Il leader della Chiesa ortodossa in Russia ha invitato i suoi fedeli ad arruolarsi, per prendere parte alla missione che Vladimir Putin ha fatto partire dallo scorso febbraio in Ucraina.

Dopo la mobilitazione di Putin per la guerra in corso, il patriarca Kirill sostiene le sue parole, esortando la popolazione a compiere il proprio potere militare.

Le parole del patriarca Kirill: “Sarete con Dio se vi arruolerete”

Dopo il discorso di Vladimir Putin dei giorni scorsi, che ha mobilitato il suo popolo alla guerra in Ucraina, anche il patriarca di Mosca e di tutte le Russie Kirill ha esortato il popolo a unirsi alla missione militare in corso.

Vladimir Putin
Vladimir Putin – Nanopress.it

Durante un sermone, il patriarca ha invitato a compiere il proprio dovere militare, affermando che “Se muori per il tuo Paese sarai con Dio nel suo regno, gloria e vita eterna”.

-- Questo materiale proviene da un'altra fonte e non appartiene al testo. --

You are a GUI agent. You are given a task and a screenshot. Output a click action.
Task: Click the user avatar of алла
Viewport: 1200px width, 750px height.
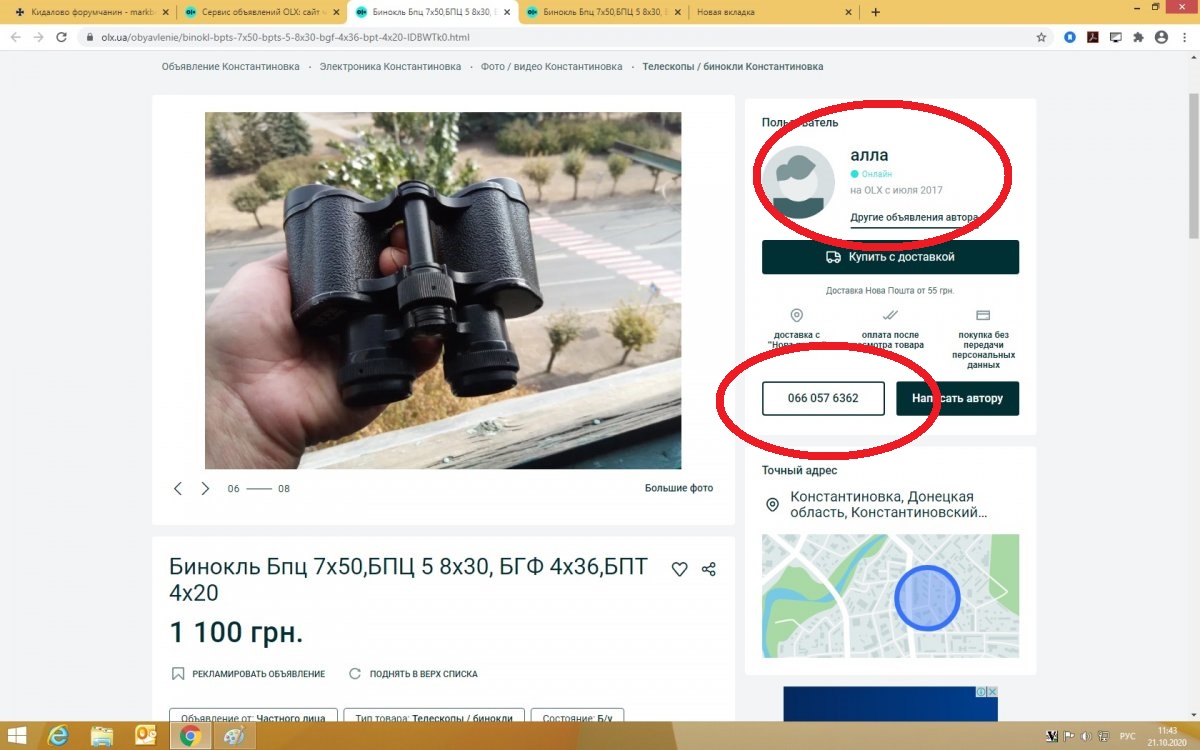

La notizia arriva dalla tv indipendente NEXTA, che su Twitter ironizza sulle parole del patriarca, pubblicando un video del sermone.

Un appello che si aggiunge a quello di Putin, che dopo il suo discorso di mercoledì ha fatto fuggire migliaia di persone dalla Russia, che hanno deciso di andare via per non dover andare al fronte in Ucraina.

Il sommo sacerdote della Russia, quindi, appoggia Putin invitando il popolo a non avere paura della morte durante la mobilitazione, giustificando la decisione del presidente russo di invadere l’Ucraina per motivi spirituali e anche ideologici.

Secondo Kirill, inoltre, i russi non devono vedere gli ucraini come nemici, bensì come rappresentanti del loro stesso popolo.

Il popolo ucraino, secondo il predicatore, è in pericolo e quindi i russi devono invadere la loro terra per poterlo salvare, pensando sempre nel proprio cuore che gli ucraini non sono nemici della Russia.

Intanto, è iniziato l’addestramento dei riservisti russi che, secondo le fonti, dovrebbero essere almeno un milione.